Pero igual pasa con otras cosas. El día que más prisa tengo, se me cae el café y me tengo que cambiar. El día que estoy de malas todos me hacen enojar o la traen contra mi. Y como estos hay muchos ejemplos.

Lo que quiero decir con esto es que todo es cuestión de actitud. Todo es cuestión de perseverancia y constancia.

El otro día en una sesión de mi curso, una mamá me dijo:

-Es que es imposible que todo salga así como se ve en el video. – El video en cuestión mostraba como centrarnos en los sentimientos de nuestros hijos en lugar de reaccionar de una forma irresponsable y desde el enojo ante algunas situaciones.

-No hay forma de que yo logre ser así. – Me dijo otra alumna.

Alguien más también me comentó:

-Es qué hay días que las herramientas fluyen y funcionan muy bien. Pero hay días en que están desquiciados y me desquician a mi y empiezo a gritar y reaccionar y siento que ya lo eché todo a perder.

La verdad es que tienen razón en mucho de lo que dicen.

Es muy complicado ser responsable de nuestro reaccionar.

Y es que estamos acostumbrados a soltar gritos a diestra y siniestra cuando estamos enojados. Y si nos dicen que lo mejor es respirar, calmarnos e intentar ignorar el berrinche de nuestro hijo para que no se repita, lo hacemos porque en verdad nos matan los berrinches.

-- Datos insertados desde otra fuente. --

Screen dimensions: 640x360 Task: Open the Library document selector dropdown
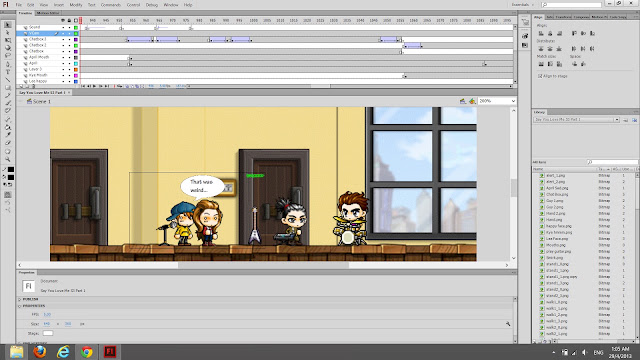(x=576, y=120)
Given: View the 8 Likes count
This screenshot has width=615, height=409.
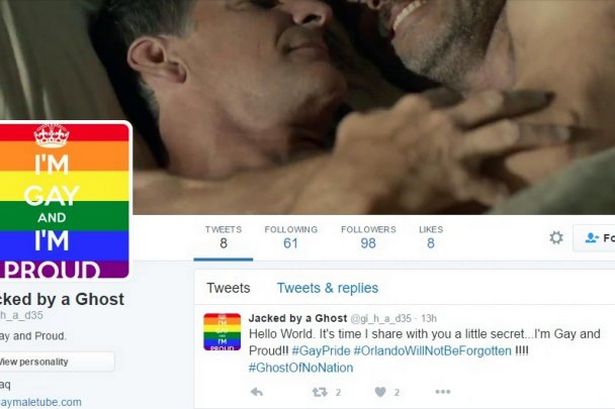Looking at the screenshot, I should coord(431,237).
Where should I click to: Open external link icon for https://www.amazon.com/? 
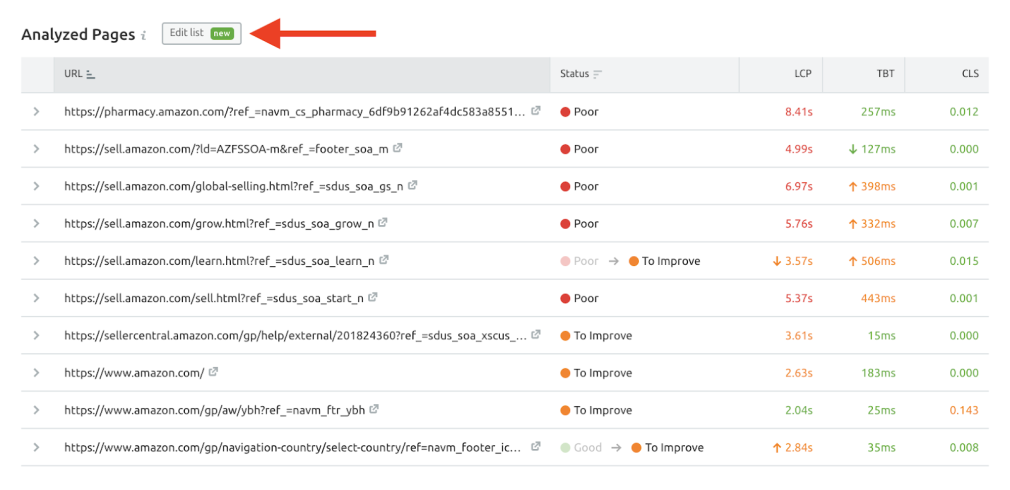(213, 372)
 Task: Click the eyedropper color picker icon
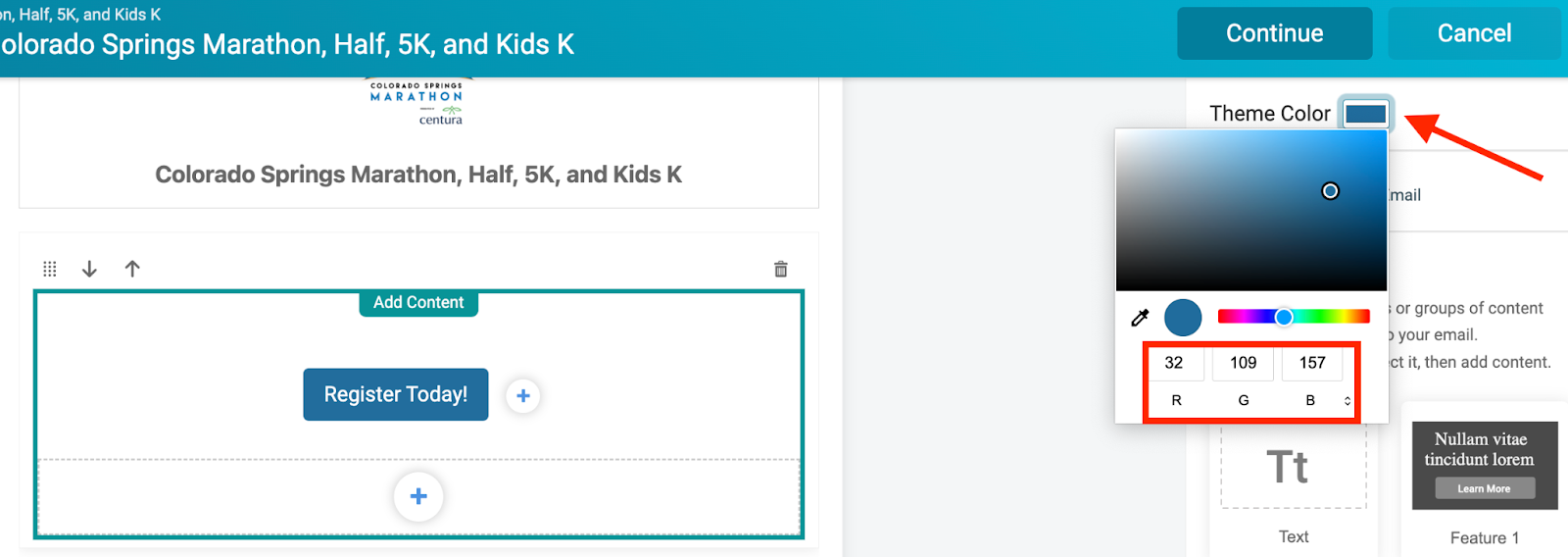(1140, 318)
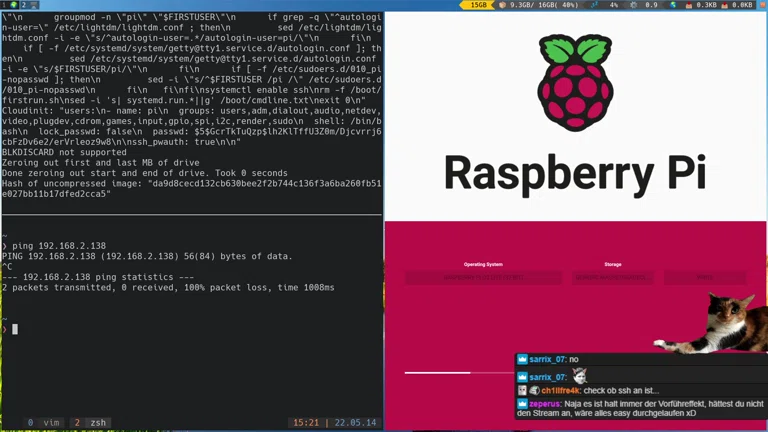Click sarrix_07's chat badge on the 'no' message

click(x=522, y=359)
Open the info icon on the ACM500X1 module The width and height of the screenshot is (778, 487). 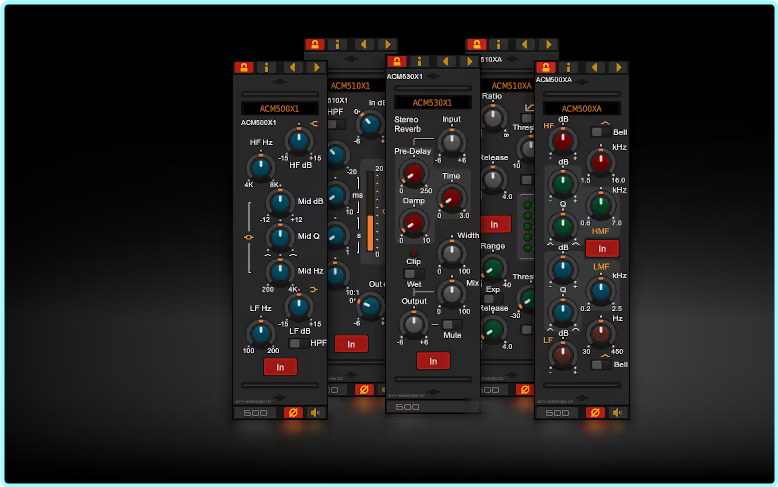click(x=267, y=67)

Nos cuesta mucho trabajo comprender como es que va a funcionar. Pero si funciona. (Claro, en conjunto con otras herramientas pero funciona.) Y entonces empezamos a repetirlo, cada vez qué hay un berrinche lo ignoro y me esfuerzo y me cuesta mucho pero lo logro una y otra y otra vez. Hasta que un día no lo logro.

Ese día que no lo logré me cae como bomba. Me siento la peor. Siento que fracasé. ¿Porque si iba tan bien hoy no pude?

La respuesta es bien sencilla. Porque no siempre estoy en mi mejor momento. Porque no siempre tengo paciencia. Porque hay días que estoy mas cansada. Y por un millón de cosas más.

Y ¿quieren saber algo? Eso está bien.

Esta bien porque soy humano, está bien porque la perfección no existe.

Esto de ser PECES®️ es como la dieta, solo funciona si soy constante y perseverante. Y solo funciona si en el camino me equivoco. Porque eso quiere decir que estoy consciente de mis equivocaciones.

Todos los días me despierto y le pido a Dios (porque creo en él) que me ayude a ser PECES®️ todo el día. Respiro antes de levantarme y me digo a mi misma:

-Tu puedes. Hoy será un buen día.

Y cuando me voy a acostar reviso mi día y me pongo palomita en lo que veo que hice bien y me perdono por las fallas que tuve y justo antes de dormir me repito que el siguiente día será mejor.

Quizá no lo sea, pero si así resulta, el perdonarme y pensar que el otro día será mejor me ayuda a tomar fuerza para seguir.

Lo importante es: si rompí la dieta, la retomo en ese momento y no me espero al lunes que sigue.

Si. Si me dedico a enseñar herramientas para la crianza positiva y la mejor relación con los hijos. Si. Las practico todos los días. Si. Soy muy perseverante y estoy enamorada de los resultados. Pero no, no todos los días lo logro y eso está bien. Estoy en paz con mi esfuerzo y lo que logro día a día.